----- DATA SECTION -----
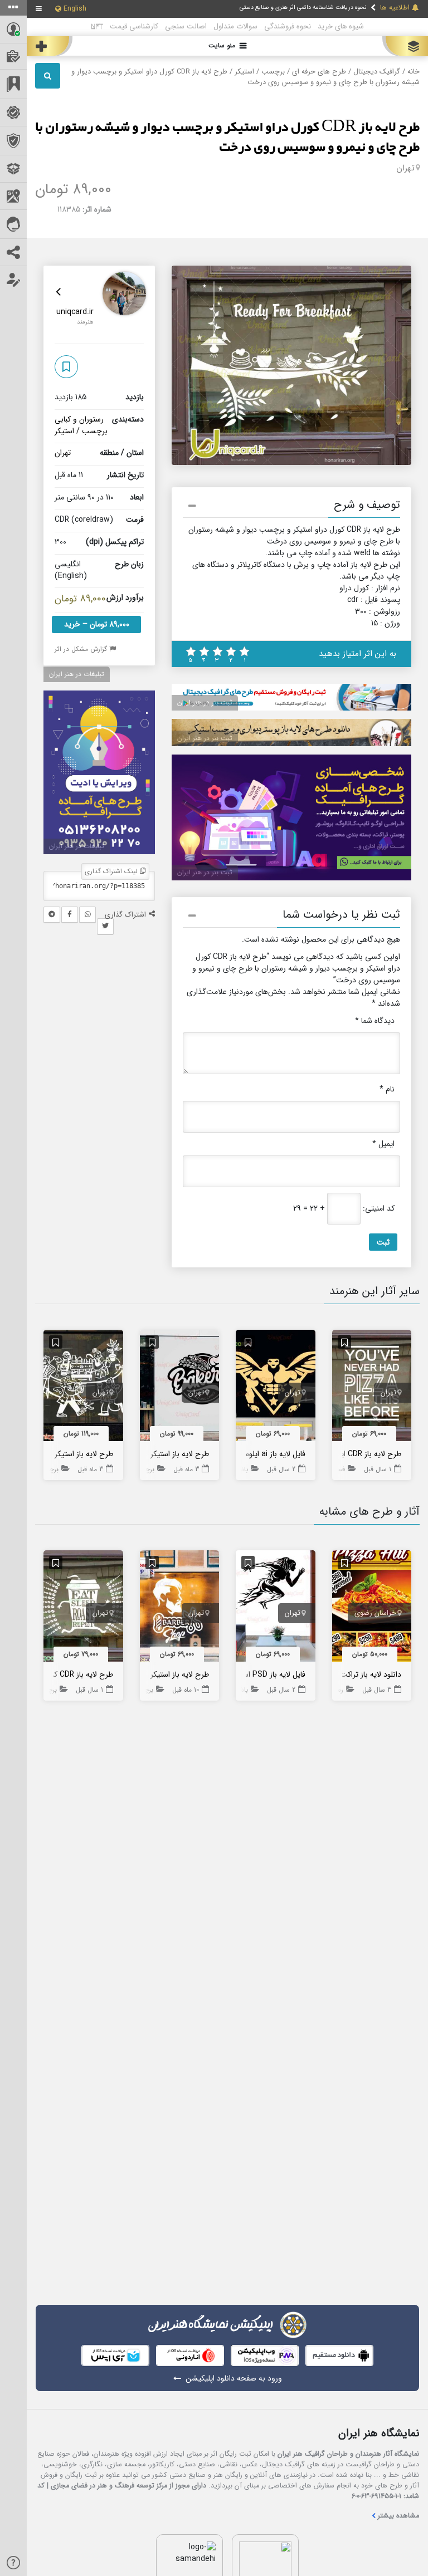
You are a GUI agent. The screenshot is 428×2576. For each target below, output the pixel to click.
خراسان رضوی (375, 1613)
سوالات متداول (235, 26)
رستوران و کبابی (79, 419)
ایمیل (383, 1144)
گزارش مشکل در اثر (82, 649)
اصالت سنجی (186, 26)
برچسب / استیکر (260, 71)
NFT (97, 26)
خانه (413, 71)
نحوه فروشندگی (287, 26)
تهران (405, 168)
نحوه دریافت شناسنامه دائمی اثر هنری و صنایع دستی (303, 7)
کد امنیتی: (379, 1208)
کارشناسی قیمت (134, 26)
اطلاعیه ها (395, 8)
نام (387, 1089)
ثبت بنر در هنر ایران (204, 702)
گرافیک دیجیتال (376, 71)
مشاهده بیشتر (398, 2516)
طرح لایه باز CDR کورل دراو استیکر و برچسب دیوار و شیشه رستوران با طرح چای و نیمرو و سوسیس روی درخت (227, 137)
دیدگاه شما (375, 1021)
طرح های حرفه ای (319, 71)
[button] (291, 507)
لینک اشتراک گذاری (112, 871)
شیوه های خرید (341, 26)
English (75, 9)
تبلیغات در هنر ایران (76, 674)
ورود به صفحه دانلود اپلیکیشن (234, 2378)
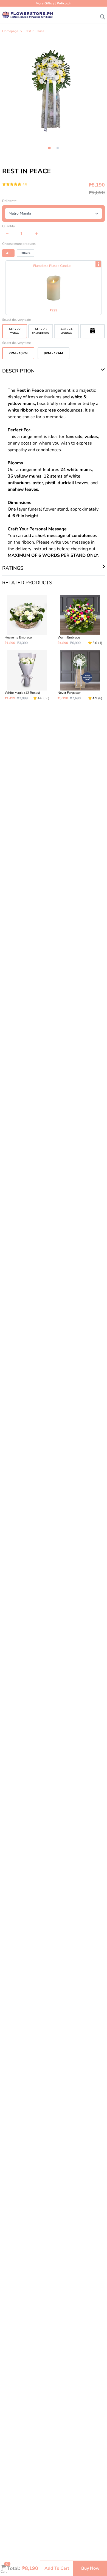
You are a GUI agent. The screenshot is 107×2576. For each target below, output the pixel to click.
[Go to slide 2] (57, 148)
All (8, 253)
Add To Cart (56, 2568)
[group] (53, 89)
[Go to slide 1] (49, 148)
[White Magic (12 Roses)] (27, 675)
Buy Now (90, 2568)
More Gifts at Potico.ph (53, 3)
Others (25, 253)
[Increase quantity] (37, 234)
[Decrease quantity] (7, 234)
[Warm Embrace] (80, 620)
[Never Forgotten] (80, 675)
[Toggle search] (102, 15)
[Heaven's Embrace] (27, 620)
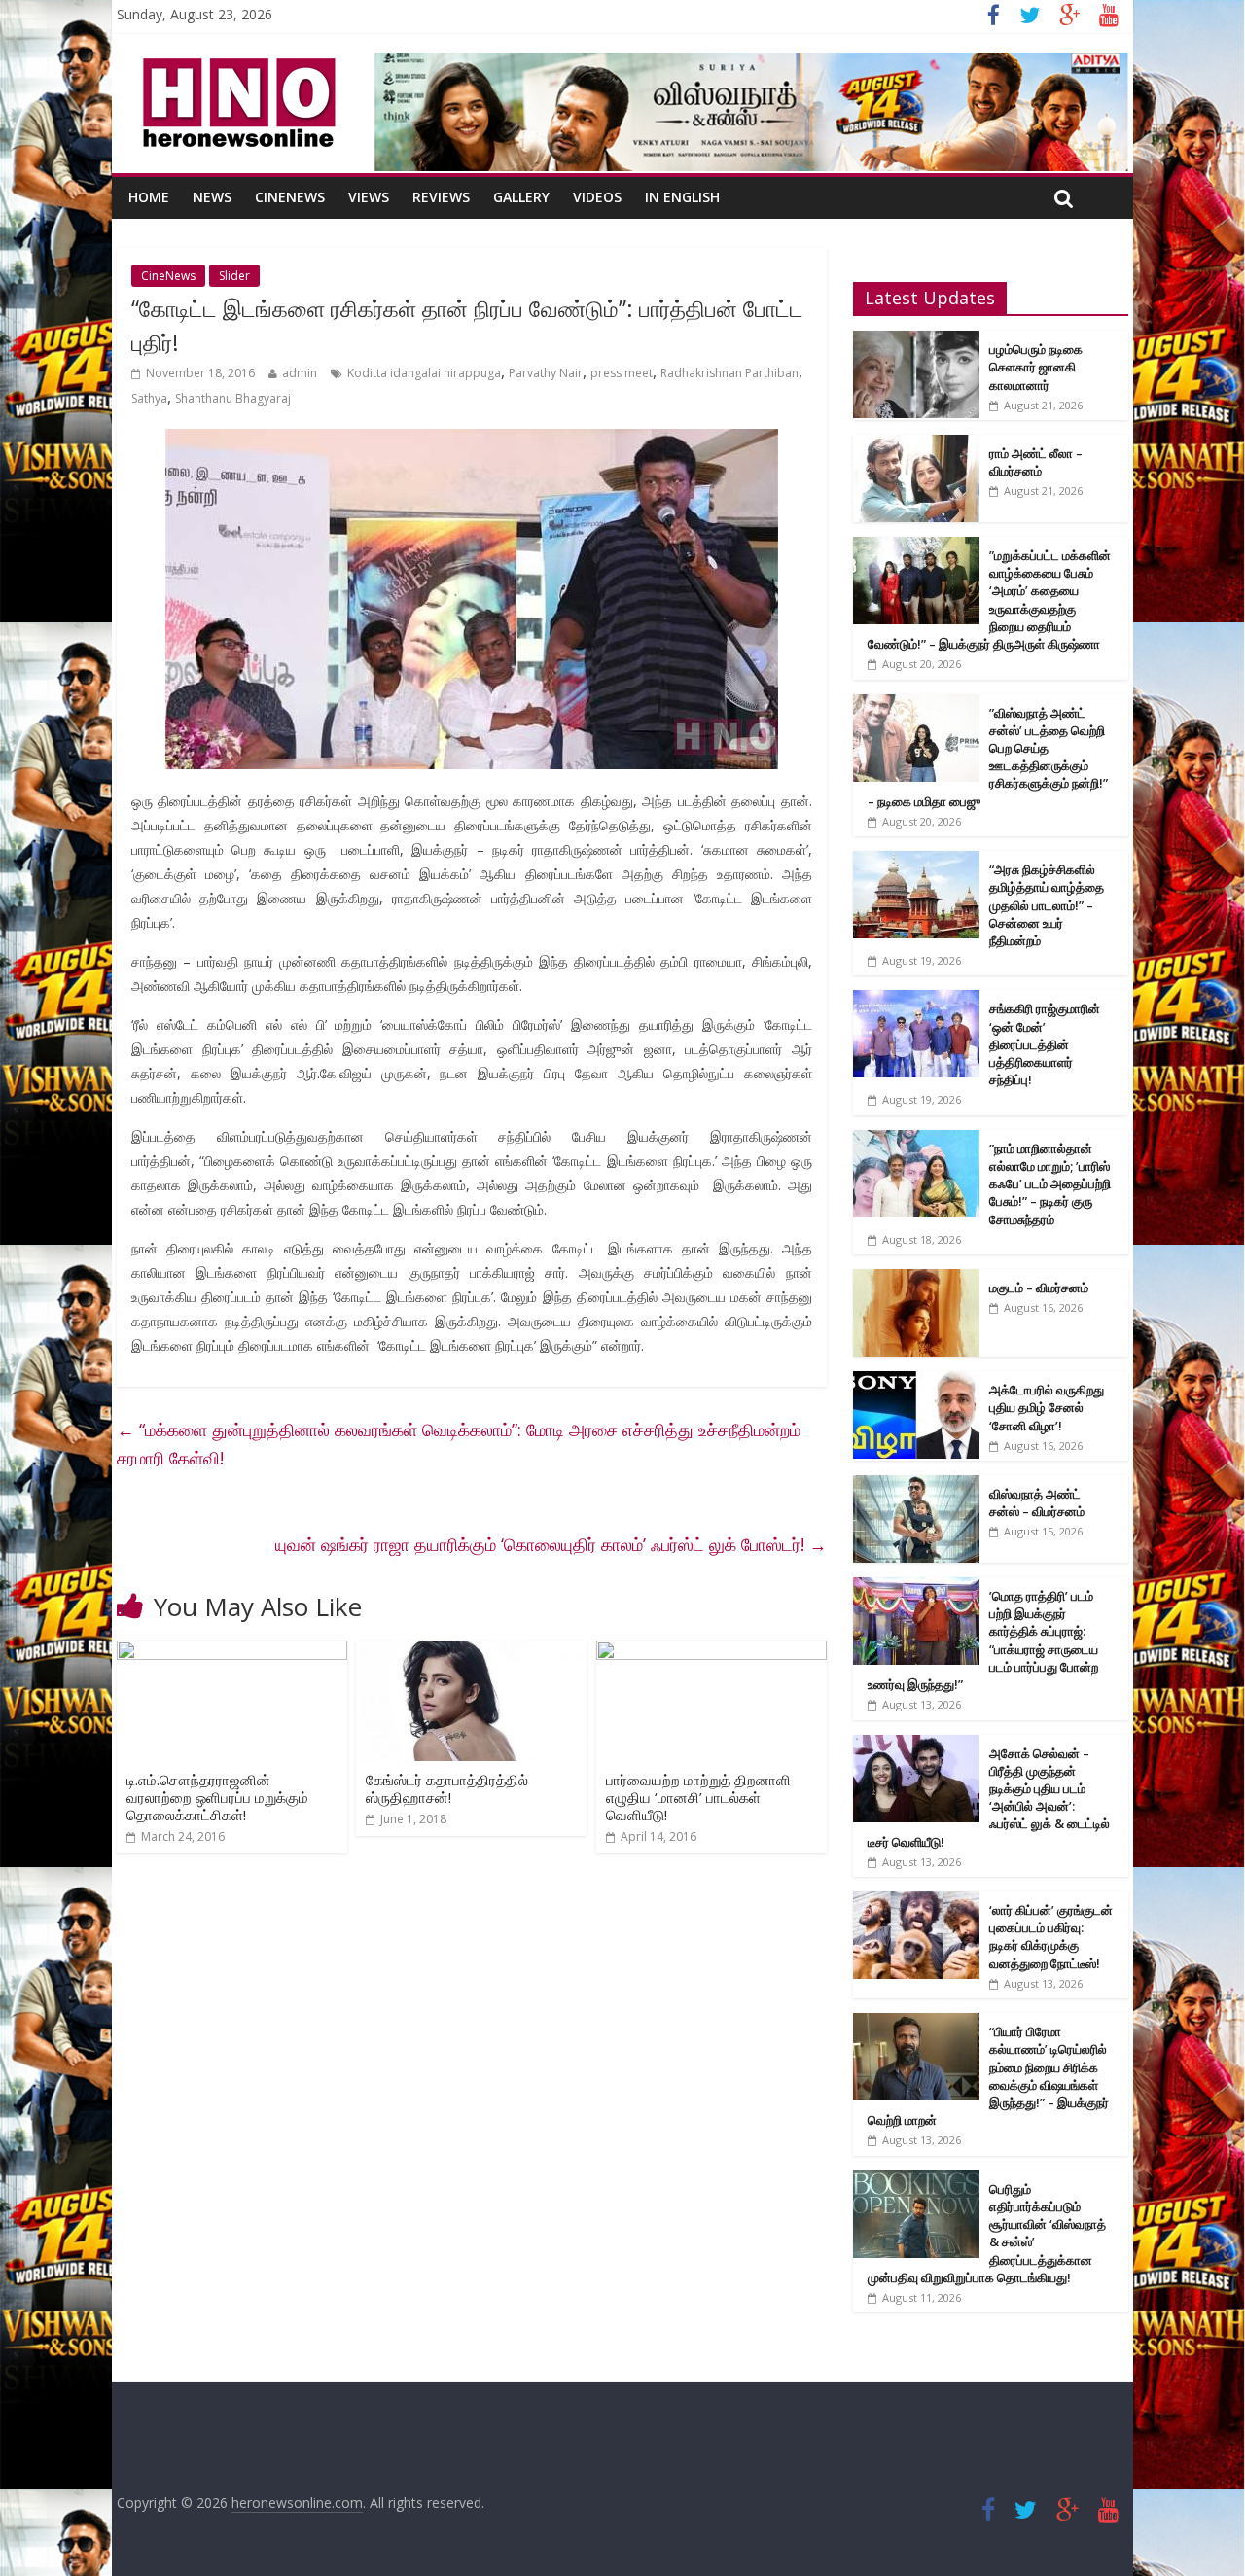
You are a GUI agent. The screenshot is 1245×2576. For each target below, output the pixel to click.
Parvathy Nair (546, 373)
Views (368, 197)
-----
* [YOUR OBJECTIVE]
Print the data above in full and exactly as it appears, skipping the pictures.

* [ANSWER SPACE]
You are a GUI agent. The screenshot is 428×2576. For each target below, output the pixel to click.
خراسان رضوی (375, 1613)
سوالات متداول (235, 26)
رستوران و کبابی (79, 419)
ایمیل (383, 1144)
گزارش مشکل در اثر (82, 649)
اصالت سنجی (186, 26)
برچسب / استیکر (260, 71)
NFT (97, 26)
خانه (413, 71)
نحوه فروشندگی (287, 26)
تهران (405, 168)
نحوه دریافت شناسنامه دائمی اثر هنری و صنایع دستی (303, 7)
کد امنیتی: (379, 1208)
کارشناسی قیمت (134, 26)
اطلاعیه ها (395, 8)
نام (387, 1089)
ثبت بنر در هنر ایران (204, 702)
گرافیک دیجیتال (376, 71)
مشاهده بیشتر (398, 2516)
طرح لایه باز CDR کورل دراو استیکر و برچسب دیوار و شیشه رستوران با طرح چای و نیمرو و سوسیس روی درخت (227, 137)
دیدگاه شما (375, 1021)
طرح های حرفه ای (319, 71)
[button] (291, 507)
لینک اشتراک گذاری (112, 871)
شیوه های خرید (341, 26)
English (75, 9)
تبلیغات در هنر ایران (76, 674)
ورود به صفحه دانلود اپلیکیشن (234, 2378)
You are a GUI agent. The screenshot is 107×2576. For each target below, output the pixel to click.
[Go to slide 2] (57, 148)
All (8, 253)
Add To Cart (56, 2568)
[group] (53, 89)
[Go to slide 1] (49, 148)
[White Magic (12 Roses)] (27, 675)
Buy Now (90, 2568)
More Gifts at Potico.ph (53, 3)
Others (25, 253)
[Increase quantity] (37, 234)
[Decrease quantity] (7, 234)
[Warm Embrace] (80, 620)
[Never Forgotten] (80, 675)
[Toggle search] (102, 15)
[Heaven's Embrace] (27, 620)
You are a GUI agent. The screenshot is 1245×2576. For each target below, output the pixel to click.
Parvathy Nair (546, 373)
Views (368, 197)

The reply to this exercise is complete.